** Dataset content **
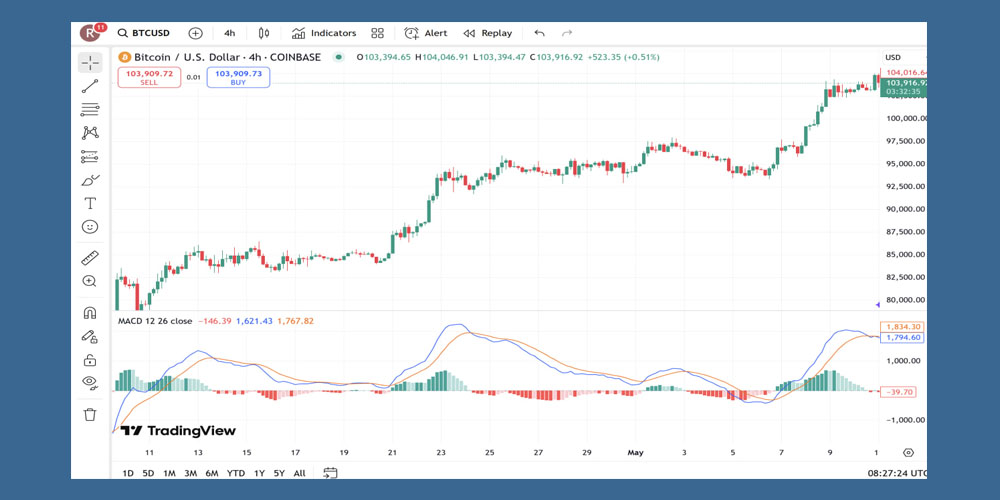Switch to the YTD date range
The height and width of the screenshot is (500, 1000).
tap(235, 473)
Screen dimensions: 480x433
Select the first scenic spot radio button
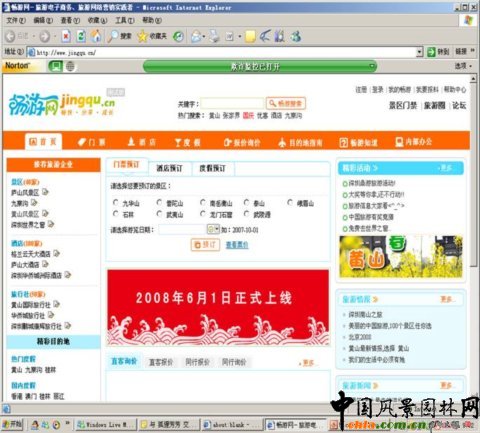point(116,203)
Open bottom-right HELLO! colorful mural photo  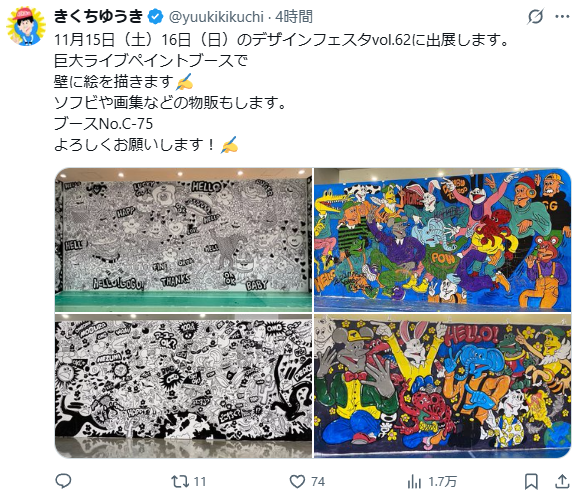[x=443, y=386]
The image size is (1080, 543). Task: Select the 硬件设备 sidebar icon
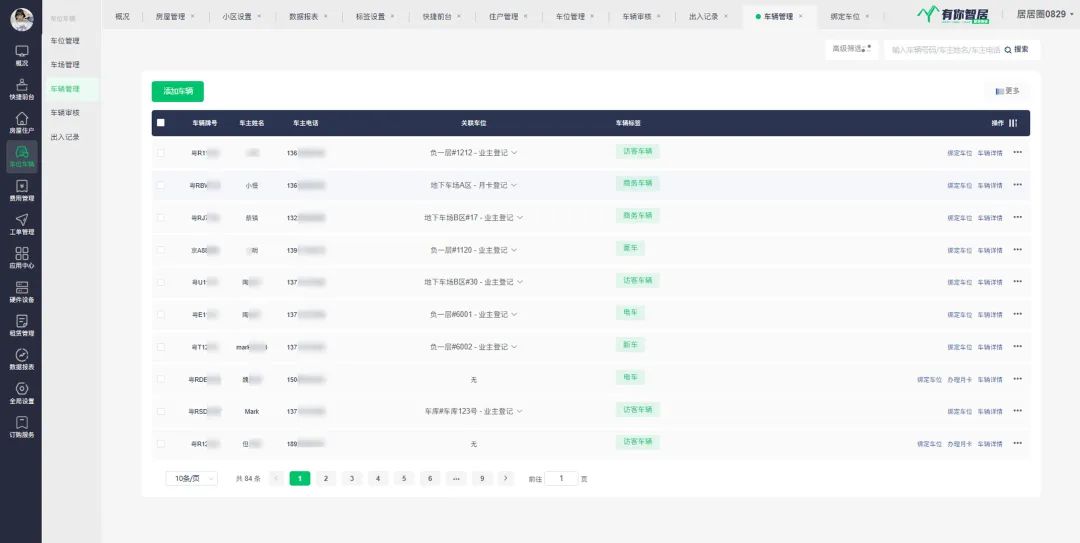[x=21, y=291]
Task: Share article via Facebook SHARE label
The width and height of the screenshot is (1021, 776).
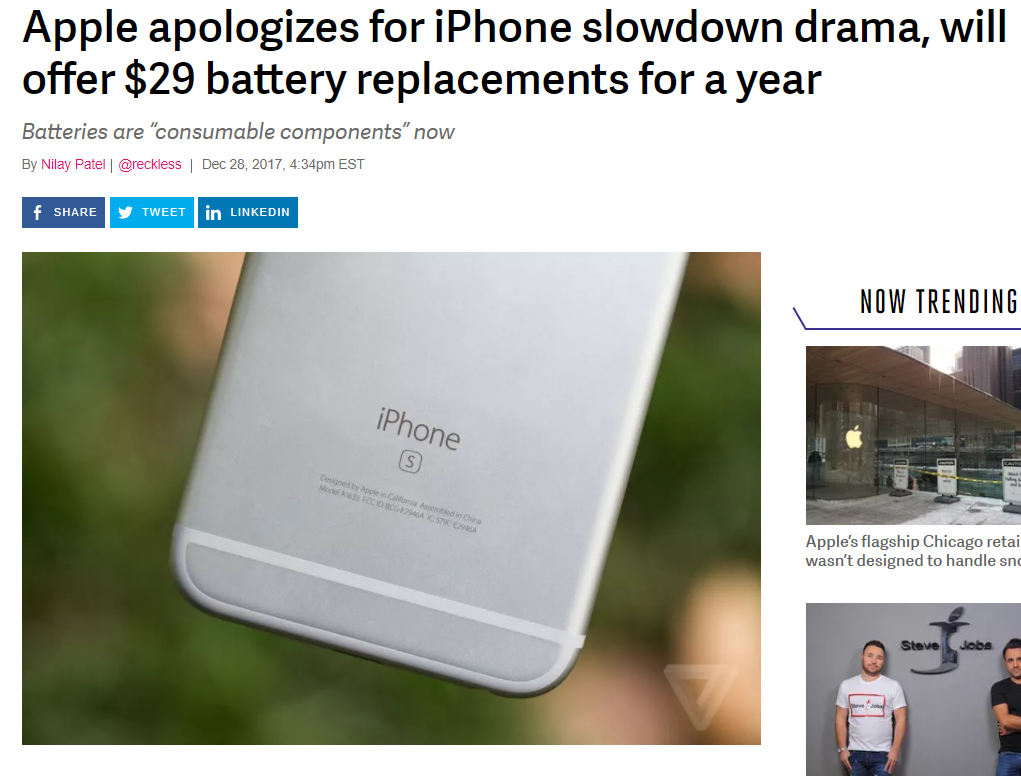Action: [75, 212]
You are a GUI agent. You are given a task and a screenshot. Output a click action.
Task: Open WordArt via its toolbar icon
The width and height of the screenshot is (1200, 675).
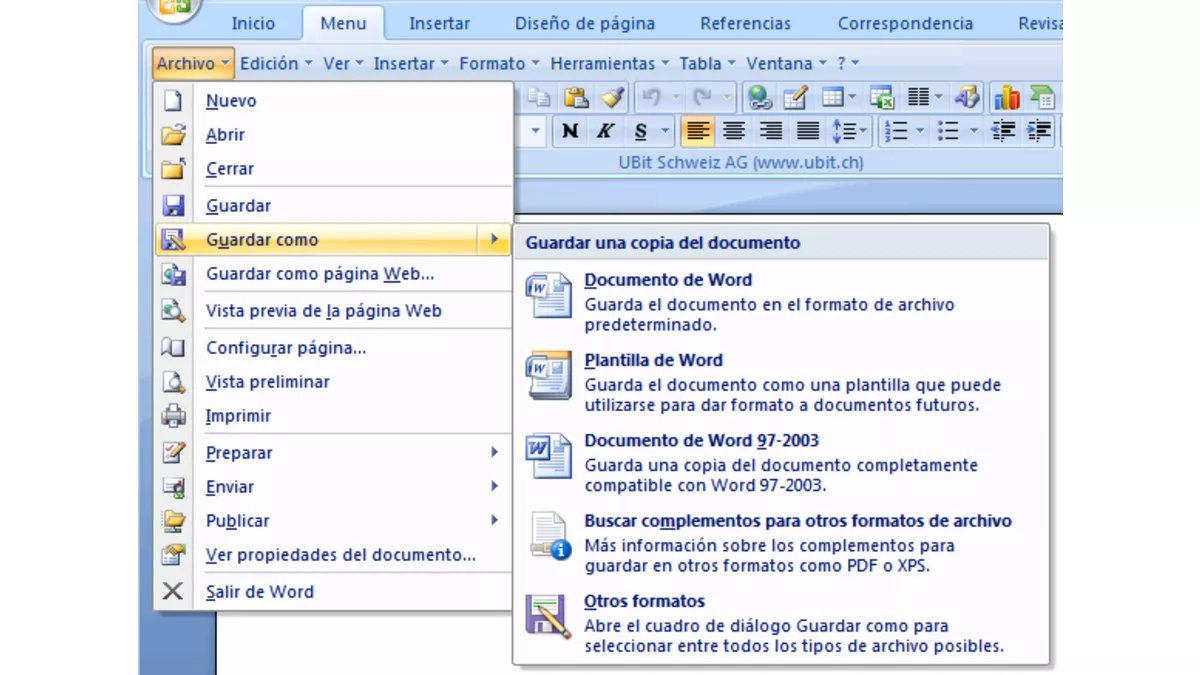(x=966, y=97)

** Exercise **
Starting at the line with "The image size", output each line through the final one of the listing above, and nothing else. Pictures are to be left out.

** Final answer **
The image size is (1080, 543). Task: Select the 硬件设备 sidebar icon
[x=21, y=291]
Task: Share article via Facebook SHARE label
The width and height of the screenshot is (1021, 776).
Action: [75, 212]
You are a GUI agent. You are given a task and a screenshot. Output a click action.
Task: Open WordArt via its toolbar icon
The width and height of the screenshot is (1200, 675).
(x=966, y=97)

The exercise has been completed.